§ **Available data**:
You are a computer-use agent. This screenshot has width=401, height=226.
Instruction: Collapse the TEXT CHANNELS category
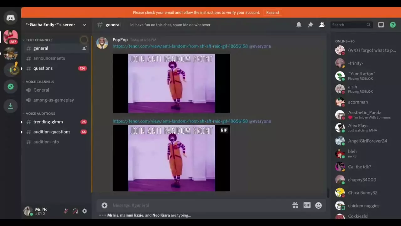tap(39, 40)
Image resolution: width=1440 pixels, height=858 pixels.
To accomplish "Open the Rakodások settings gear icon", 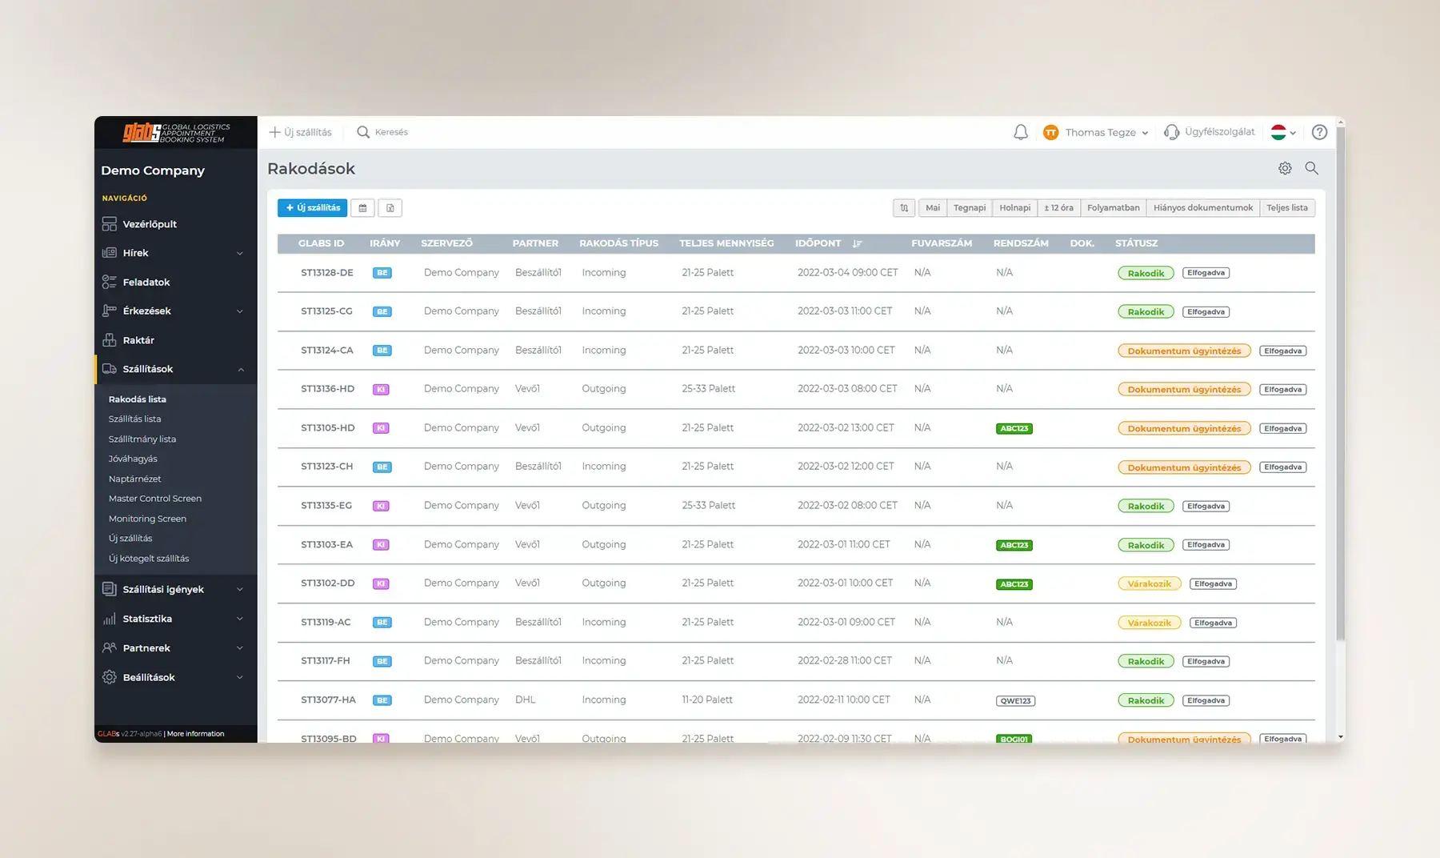I will coord(1285,168).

§ **What you need to do**:
Every line in the data above that includes the word "height" should be copied.

§ **Answer box**:
You are a computer-use agent. This screenshot has width=401, height=226.
Image resolution: width=1440 pixels, height=858 pixels.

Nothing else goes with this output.